Record set below:

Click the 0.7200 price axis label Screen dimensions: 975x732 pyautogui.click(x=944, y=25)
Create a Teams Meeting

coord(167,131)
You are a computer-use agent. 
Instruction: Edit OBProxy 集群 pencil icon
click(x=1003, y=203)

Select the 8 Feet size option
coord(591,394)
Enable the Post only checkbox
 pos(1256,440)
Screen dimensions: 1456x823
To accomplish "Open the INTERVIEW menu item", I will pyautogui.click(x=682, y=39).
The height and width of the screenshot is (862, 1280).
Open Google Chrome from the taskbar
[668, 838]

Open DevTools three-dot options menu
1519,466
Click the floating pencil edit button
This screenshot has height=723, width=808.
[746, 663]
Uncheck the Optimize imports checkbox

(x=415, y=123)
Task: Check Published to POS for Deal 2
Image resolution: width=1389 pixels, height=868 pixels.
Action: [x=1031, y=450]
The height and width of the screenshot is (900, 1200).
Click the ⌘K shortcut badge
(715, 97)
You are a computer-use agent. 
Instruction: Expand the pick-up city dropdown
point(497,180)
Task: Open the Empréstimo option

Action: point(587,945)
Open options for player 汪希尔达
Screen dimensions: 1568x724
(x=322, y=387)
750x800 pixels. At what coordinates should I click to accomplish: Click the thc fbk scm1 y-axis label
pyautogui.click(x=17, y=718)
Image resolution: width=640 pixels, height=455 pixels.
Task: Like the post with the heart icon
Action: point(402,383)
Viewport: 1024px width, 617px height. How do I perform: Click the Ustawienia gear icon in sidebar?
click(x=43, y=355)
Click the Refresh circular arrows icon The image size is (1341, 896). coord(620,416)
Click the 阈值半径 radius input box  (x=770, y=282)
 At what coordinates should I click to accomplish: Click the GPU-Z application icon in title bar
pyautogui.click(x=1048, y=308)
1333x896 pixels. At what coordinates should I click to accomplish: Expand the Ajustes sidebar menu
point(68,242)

End of Record set.

▸ Task
An exact transcript of all the records is the expected result.

▸ Answer for this exercise
Click the 0.7200 price axis label Screen dimensions: 975x732 pyautogui.click(x=944, y=25)
Create a Teams Meeting

coord(167,131)
You are a computer-use agent. 
Instruction: Edit OBProxy 集群 pencil icon
click(x=1003, y=203)

Select the 8 Feet size option
coord(591,394)
Enable the Post only checkbox
 pos(1256,440)
Screen dimensions: 1456x823
To accomplish "Open the INTERVIEW menu item", I will pyautogui.click(x=682, y=39).
The height and width of the screenshot is (862, 1280).
Open Google Chrome from the taskbar
[668, 838]

Open DevTools three-dot options menu
1519,466
Click the floating pencil edit button
This screenshot has height=723, width=808.
[746, 663]
Uncheck the Optimize imports checkbox

(x=415, y=123)
Task: Check Published to POS for Deal 2
Image resolution: width=1389 pixels, height=868 pixels.
Action: [x=1031, y=450]
The height and width of the screenshot is (900, 1200).
Click the ⌘K shortcut badge
(715, 97)
You are a computer-use agent. 
Instruction: Expand the pick-up city dropdown
point(497,180)
Task: Open the Empréstimo option

Action: point(587,945)
Open options for player 汪希尔达
Screen dimensions: 1568x724
(x=322, y=387)
750x800 pixels. At what coordinates should I click to accomplish: Click the thc fbk scm1 y-axis label
pyautogui.click(x=17, y=718)
Image resolution: width=640 pixels, height=455 pixels.
Task: Like the post with the heart icon
Action: point(402,383)
Viewport: 1024px width, 617px height. How do I perform: Click the Ustawienia gear icon in sidebar?
click(x=43, y=355)
Click the Refresh circular arrows icon The image size is (1341, 896). coord(620,416)
Click the 阈值半径 radius input box  (x=770, y=282)
 At what coordinates should I click to accomplish: Click the GPU-Z application icon in title bar
pyautogui.click(x=1048, y=308)
1333x896 pixels. At what coordinates should I click to accomplish: Expand the Ajustes sidebar menu
point(68,242)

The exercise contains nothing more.